▸ To do:
When you reach the line with "The image size is (939, 555)." in the listing below, transcribe it and each line after it up to and including the line with "Given: Go to Endpoints in the sidebar", exactly and with nothing else.

▸ Data for this task:
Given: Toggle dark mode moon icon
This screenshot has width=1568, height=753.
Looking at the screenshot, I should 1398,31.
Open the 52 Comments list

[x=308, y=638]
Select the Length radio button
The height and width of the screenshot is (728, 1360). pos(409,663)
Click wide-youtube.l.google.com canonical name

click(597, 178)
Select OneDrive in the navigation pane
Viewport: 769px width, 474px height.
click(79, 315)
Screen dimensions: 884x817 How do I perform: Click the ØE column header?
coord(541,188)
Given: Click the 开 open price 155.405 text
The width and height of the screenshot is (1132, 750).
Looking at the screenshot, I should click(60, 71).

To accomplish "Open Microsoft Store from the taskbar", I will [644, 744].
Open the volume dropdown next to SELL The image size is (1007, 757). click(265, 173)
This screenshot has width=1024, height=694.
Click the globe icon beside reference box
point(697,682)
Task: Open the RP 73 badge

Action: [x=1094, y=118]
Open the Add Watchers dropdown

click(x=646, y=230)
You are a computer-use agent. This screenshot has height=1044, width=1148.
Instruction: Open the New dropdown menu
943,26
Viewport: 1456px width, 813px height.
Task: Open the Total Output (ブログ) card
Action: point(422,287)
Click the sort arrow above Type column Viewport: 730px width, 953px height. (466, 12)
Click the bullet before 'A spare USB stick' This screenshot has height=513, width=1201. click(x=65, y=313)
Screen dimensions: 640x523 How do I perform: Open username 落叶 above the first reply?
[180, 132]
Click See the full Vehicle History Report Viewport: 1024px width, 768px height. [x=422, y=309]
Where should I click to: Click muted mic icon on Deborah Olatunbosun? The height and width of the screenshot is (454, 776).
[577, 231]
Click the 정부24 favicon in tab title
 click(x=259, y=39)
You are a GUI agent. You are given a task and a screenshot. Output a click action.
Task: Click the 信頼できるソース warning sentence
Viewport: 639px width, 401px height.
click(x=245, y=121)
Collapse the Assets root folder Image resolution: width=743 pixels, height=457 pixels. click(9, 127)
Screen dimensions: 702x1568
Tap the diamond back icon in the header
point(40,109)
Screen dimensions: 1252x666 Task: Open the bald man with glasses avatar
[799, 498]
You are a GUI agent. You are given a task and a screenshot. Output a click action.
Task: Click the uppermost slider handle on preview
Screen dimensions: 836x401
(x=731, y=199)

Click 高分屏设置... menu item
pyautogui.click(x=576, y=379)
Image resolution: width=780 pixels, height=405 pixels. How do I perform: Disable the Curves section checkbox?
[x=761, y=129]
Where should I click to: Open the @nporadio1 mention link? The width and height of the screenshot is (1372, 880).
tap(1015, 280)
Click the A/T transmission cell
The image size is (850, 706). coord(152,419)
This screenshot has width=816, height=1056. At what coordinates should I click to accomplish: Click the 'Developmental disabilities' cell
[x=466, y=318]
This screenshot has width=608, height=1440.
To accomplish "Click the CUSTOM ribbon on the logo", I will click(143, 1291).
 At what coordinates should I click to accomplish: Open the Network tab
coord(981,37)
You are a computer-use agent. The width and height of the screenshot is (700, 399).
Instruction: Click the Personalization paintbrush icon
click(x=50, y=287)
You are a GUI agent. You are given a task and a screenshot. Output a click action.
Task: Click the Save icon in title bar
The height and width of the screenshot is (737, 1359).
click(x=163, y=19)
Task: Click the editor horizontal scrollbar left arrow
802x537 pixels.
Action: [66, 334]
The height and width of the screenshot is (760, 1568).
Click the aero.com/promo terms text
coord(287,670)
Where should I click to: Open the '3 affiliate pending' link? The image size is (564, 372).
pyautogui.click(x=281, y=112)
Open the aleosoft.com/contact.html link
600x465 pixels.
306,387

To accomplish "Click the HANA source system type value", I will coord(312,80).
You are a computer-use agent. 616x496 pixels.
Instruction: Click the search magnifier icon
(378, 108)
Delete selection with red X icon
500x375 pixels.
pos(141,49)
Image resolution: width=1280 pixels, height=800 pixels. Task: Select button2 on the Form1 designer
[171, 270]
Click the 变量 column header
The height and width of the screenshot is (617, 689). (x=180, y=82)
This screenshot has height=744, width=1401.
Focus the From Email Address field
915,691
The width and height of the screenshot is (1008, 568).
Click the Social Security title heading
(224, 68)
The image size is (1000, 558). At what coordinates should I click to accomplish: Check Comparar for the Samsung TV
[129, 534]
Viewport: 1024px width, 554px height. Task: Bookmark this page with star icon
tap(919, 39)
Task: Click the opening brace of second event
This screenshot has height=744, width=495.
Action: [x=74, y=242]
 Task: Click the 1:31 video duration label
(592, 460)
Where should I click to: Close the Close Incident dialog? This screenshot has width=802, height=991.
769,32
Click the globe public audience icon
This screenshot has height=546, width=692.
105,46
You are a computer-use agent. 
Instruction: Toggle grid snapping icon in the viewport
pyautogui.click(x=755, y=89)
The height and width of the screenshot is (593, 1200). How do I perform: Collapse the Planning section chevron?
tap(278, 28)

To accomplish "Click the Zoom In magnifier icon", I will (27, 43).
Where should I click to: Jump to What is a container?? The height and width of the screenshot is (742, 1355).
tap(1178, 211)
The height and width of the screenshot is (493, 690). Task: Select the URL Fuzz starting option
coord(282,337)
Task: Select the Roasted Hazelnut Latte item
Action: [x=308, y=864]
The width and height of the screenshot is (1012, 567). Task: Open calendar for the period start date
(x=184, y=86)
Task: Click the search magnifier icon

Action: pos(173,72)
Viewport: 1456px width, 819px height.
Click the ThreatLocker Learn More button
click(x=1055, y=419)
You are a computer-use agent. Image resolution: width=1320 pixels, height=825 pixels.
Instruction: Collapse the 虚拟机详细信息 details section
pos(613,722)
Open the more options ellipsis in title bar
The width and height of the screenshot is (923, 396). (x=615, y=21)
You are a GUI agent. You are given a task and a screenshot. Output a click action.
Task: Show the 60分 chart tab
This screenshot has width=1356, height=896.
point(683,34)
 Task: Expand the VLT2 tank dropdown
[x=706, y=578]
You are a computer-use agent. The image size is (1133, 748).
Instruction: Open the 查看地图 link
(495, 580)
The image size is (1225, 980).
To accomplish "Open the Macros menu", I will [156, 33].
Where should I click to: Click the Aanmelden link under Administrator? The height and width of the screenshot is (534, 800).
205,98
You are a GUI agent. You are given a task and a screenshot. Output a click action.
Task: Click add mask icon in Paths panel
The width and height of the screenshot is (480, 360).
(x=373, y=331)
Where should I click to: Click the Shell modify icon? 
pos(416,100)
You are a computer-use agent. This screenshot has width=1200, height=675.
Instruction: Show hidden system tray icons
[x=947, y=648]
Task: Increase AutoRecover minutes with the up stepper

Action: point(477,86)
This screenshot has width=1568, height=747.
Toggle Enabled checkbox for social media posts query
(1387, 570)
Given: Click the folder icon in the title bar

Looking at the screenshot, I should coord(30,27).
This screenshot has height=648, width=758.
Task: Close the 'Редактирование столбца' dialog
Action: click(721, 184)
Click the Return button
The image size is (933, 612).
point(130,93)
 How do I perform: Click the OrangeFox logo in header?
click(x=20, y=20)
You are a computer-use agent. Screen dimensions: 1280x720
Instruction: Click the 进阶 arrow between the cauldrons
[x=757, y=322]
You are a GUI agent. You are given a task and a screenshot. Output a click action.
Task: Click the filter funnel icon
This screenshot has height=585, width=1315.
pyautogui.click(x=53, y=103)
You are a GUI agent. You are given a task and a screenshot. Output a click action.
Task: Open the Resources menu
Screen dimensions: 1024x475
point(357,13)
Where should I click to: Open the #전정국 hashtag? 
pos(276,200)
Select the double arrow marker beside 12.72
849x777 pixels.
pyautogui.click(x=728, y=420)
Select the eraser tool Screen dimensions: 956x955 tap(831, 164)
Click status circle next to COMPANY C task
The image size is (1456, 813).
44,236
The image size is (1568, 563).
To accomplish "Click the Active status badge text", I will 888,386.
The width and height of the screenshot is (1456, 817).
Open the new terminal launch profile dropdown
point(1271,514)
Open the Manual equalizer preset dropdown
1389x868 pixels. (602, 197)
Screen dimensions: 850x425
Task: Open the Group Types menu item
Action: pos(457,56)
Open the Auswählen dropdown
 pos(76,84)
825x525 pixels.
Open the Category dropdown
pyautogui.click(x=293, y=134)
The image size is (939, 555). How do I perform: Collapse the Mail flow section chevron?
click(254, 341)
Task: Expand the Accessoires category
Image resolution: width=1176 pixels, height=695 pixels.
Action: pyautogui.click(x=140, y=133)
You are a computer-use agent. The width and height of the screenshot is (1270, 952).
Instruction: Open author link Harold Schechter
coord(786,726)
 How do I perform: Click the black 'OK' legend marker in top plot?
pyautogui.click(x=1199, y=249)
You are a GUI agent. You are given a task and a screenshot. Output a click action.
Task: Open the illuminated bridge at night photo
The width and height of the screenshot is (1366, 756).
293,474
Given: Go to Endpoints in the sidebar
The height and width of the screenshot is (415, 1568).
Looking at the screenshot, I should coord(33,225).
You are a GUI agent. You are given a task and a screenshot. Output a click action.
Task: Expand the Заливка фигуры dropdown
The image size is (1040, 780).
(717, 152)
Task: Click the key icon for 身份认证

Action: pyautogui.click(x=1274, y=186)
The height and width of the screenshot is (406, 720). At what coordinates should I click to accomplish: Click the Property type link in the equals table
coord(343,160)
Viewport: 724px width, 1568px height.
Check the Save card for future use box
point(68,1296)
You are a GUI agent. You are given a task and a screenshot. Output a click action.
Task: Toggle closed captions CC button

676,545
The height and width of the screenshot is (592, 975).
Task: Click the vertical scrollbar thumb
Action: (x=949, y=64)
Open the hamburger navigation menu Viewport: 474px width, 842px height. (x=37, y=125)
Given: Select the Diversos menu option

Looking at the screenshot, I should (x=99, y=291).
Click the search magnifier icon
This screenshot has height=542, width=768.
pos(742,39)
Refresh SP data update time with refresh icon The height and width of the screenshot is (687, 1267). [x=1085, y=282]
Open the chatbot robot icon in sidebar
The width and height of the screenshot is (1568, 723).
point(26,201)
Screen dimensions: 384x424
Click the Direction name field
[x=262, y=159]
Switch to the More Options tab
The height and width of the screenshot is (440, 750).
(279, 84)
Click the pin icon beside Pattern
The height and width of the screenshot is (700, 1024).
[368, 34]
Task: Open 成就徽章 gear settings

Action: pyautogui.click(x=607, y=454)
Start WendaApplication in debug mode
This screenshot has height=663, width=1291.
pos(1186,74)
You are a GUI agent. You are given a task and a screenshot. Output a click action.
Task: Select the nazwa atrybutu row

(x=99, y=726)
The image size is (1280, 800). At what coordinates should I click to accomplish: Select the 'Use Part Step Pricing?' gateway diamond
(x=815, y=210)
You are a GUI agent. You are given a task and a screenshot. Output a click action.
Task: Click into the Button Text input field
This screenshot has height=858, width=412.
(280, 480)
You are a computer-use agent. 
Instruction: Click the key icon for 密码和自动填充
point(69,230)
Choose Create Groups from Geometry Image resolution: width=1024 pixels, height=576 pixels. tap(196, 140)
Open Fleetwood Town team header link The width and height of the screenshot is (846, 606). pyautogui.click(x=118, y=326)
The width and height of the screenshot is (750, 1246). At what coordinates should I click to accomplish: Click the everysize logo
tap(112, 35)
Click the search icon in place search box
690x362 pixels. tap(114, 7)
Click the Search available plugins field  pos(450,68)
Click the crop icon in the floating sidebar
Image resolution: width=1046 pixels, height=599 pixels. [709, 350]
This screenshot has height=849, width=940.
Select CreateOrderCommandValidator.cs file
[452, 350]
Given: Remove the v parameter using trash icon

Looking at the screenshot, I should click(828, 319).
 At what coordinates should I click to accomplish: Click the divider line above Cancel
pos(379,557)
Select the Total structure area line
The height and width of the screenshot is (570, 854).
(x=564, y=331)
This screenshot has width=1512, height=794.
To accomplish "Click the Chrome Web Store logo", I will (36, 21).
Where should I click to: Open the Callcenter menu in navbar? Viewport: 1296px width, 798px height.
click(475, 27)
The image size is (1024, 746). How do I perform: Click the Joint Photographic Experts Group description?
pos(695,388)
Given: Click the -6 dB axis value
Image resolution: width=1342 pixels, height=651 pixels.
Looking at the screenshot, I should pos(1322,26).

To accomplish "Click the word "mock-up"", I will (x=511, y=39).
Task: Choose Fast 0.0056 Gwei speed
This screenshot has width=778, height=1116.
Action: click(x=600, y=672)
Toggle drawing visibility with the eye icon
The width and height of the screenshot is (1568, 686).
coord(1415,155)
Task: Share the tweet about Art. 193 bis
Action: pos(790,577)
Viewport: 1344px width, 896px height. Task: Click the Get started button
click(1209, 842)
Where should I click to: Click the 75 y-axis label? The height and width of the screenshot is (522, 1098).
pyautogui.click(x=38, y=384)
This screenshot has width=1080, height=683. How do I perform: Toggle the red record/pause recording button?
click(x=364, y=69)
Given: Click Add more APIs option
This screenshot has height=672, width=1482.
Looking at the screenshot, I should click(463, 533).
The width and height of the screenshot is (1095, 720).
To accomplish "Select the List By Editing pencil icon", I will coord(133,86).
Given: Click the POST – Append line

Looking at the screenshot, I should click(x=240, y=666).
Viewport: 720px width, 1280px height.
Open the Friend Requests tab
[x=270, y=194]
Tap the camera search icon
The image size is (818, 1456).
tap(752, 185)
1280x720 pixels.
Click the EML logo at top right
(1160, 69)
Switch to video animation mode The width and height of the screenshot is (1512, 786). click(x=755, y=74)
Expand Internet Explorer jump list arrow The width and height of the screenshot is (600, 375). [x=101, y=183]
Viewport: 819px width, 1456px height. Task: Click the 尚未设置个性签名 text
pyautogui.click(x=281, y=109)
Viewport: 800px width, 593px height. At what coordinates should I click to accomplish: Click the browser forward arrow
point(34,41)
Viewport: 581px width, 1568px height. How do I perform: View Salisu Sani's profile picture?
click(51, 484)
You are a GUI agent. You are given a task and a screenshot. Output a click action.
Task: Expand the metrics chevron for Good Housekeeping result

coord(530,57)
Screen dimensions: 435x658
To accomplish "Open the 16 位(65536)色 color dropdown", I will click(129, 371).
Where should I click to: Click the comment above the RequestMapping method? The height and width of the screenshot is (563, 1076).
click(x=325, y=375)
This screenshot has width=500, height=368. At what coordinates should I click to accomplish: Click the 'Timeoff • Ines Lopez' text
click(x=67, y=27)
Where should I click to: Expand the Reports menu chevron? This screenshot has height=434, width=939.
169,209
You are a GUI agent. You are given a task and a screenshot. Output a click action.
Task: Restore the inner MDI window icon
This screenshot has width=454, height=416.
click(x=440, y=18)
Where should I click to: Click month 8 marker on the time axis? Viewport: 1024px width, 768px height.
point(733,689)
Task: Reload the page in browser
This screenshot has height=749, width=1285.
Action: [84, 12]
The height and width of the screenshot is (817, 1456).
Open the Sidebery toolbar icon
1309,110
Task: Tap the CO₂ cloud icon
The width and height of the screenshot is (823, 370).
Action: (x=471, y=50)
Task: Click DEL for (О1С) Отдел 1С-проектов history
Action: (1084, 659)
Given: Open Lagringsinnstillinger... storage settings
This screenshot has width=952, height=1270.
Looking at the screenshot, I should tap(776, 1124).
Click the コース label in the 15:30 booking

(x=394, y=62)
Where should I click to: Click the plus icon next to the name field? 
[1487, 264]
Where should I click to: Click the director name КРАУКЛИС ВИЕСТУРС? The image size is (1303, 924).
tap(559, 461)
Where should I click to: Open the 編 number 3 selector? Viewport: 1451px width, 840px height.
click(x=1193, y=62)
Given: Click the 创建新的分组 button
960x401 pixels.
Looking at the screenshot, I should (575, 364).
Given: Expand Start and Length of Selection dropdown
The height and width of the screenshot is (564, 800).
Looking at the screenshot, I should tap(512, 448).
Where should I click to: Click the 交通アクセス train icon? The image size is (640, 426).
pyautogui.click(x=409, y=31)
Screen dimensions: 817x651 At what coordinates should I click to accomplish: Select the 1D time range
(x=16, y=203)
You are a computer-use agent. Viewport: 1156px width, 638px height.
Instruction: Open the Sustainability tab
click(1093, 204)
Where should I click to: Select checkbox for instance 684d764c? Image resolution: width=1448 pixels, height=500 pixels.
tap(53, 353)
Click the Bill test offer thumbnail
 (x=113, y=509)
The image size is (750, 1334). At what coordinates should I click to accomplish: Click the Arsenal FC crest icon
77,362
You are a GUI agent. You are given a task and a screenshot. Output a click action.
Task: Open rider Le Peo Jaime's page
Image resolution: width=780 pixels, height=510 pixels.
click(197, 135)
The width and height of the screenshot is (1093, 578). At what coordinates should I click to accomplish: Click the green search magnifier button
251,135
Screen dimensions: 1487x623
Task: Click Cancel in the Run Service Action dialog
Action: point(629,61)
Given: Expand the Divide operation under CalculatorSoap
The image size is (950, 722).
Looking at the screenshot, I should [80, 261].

▸ Result of the task:
The image size is (939, 555). How do I perform: Collapse the Mail flow section chevron?
click(254, 341)
Task: Expand the Accessoires category
Image resolution: width=1176 pixels, height=695 pixels.
Action: pyautogui.click(x=140, y=133)
You are a computer-use agent. The width and height of the screenshot is (1270, 952).
Instruction: Open author link Harold Schechter
coord(786,726)
 How do I perform: Click the black 'OK' legend marker in top plot?
pyautogui.click(x=1199, y=249)
You are a GUI agent. You are given a task and a screenshot. Output a click action.
Task: Open the illuminated bridge at night photo
The width and height of the screenshot is (1366, 756).
293,474
Given: Go to Endpoints in the sidebar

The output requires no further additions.